Information Theory, Coding and Cryptography.

Ranjan Bose’s chapter about cyclic codes begins with a riveting quote by Pascal, Blaise “We arrive at the truth, not by reason only, but also by the heart.” Quotes like this make a comprehensive book about information theory even more captivating.

Linear Block Codes, block codes –every message (size k) corresponds to a codeword (size n), and follows a one-to-one relation— follows linearity property. According to the linearity property, a new code word generated by linear addition of two code word should belong to the set of all the defined code words.

\forall c_1 \in C, \forall c_2 \in C \Rightarrow c_1 + c_2 \in C

Cyclic block codes: Cyclic shift of a codeword results in another valid codeword. We use Galois Field representation os cyclic codes to lower the complexity encoding and encoding algorithms.

Here the first thing we would like to do is check if the code is liner and then cyclic. Let’s take a code C= {0000, 0101, 1010, 1111}.
Now to check linearity we will ex-or two codewords.
1010 + 0101 = 1111 \in C
1010 + 1111 = 0101 \in C

For Cyclic property, let’s circularly right shift every code word by 1

C_{n-1} = {0000, 1010, 0101, 1111} which is equivalent to C

Coefficients in a polynomial are elements of GF(q) and highest power is called the degree of a polynomial. Interesting fact: F[x] (polynomial) is a ring and not a field because polynomials of degree greater than zero do not have a multiplicative inverse.

GF(2) \quad \begin{bmatrix} + & 0 & 1 \\ 0 & 0 & 1 \\ 1 & 1&0 \end{bmatrix}  \quad \quad \begin{bmatrix} \cdot & 0 & 1 \\ 0 & 0 & 0 \\ 1 & 0&1 \end{bmatrix}

GF(3) \quad \begin{bmatrix} + & 0 & 1 & 2\\ 0 & 0 & 1&2 \\ 1 & 1&2&0 \\2&2&0&1 \end{bmatrix}  \quad \quad \begin{bmatrix} \cdot & 0 & 1&2 \\ 0 & 0 & 0 &0\\ 1 & 0&1&2\\2&0&2&1 \end{bmatrix}

GF(4) \quad \begin{bmatrix} + & 0 & 1 & 2 & 3 \\ 0 & 0 & 1 & 2&3 \\ 1 & 1&0&3&2 \\2&2&3&0&1 \\3&3&2&1&0 \end{bmatrix}  \quad \quad \begin{bmatrix} \cdot & 0 & 1 &2&3\\ 0 & 0 & 0&0&0 \\ 1 & 0&1 &2&3 \\2&0&2&3&1\\3&0&3&1&2 \end{bmatrix}

Given this, How does one generate a cyclic code.
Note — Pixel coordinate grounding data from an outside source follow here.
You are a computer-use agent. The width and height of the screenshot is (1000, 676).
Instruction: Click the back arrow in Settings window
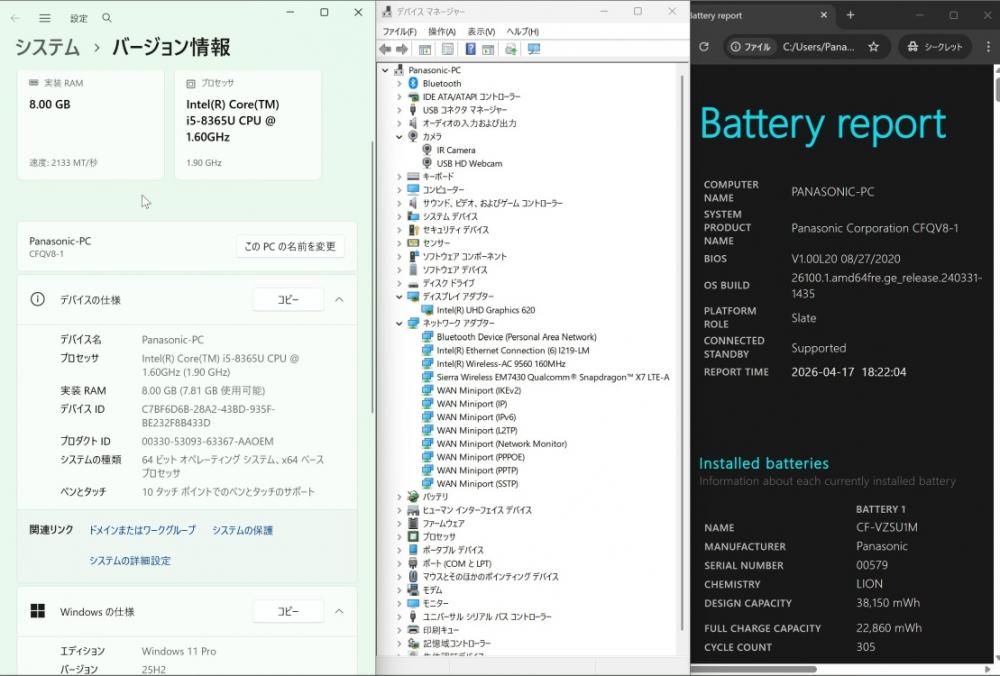tap(16, 18)
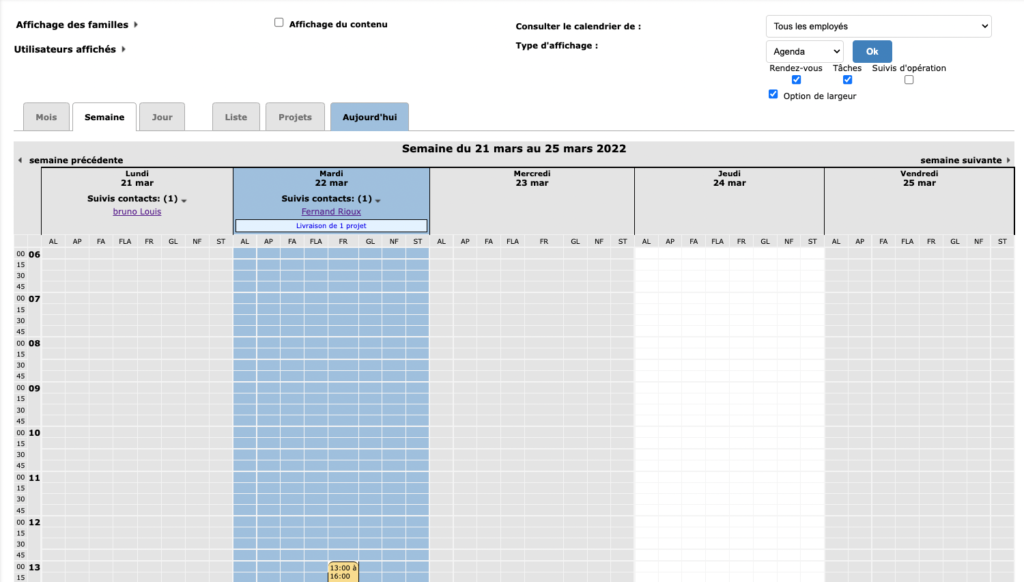Open the Agenda display type dropdown
1024x582 pixels.
[x=805, y=51]
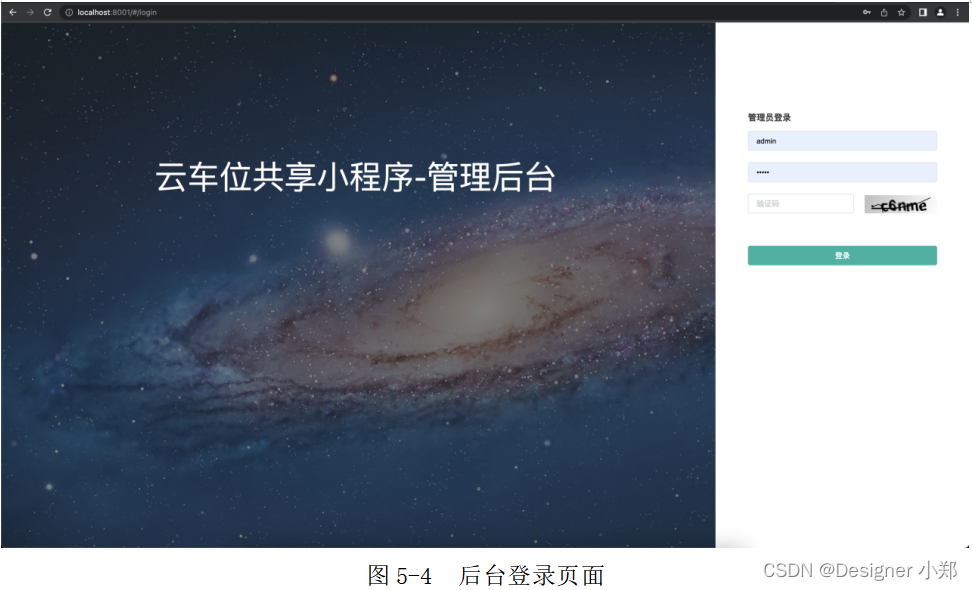Open the saved passwords key icon
The image size is (972, 590).
point(867,12)
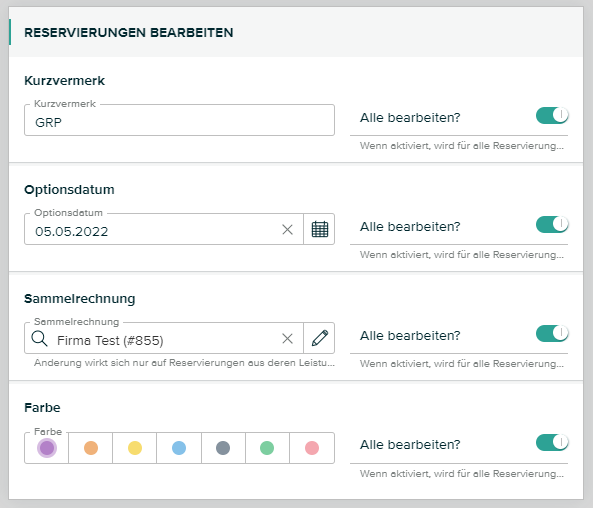Toggle Alle bearbeiten for Sammelrechnung
The width and height of the screenshot is (593, 508).
(x=552, y=333)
  • Take a polynomial f(x) in R_n .
  • Obtain a set of polynomials by multiplying f(x) by all possible polynomials in R_n .
  • The ser of polynomials obtained above corresponds to the set of codewords belonging to a cyclic code. 
Ranjan Bose’s Information Theory, Coding and Cryptography.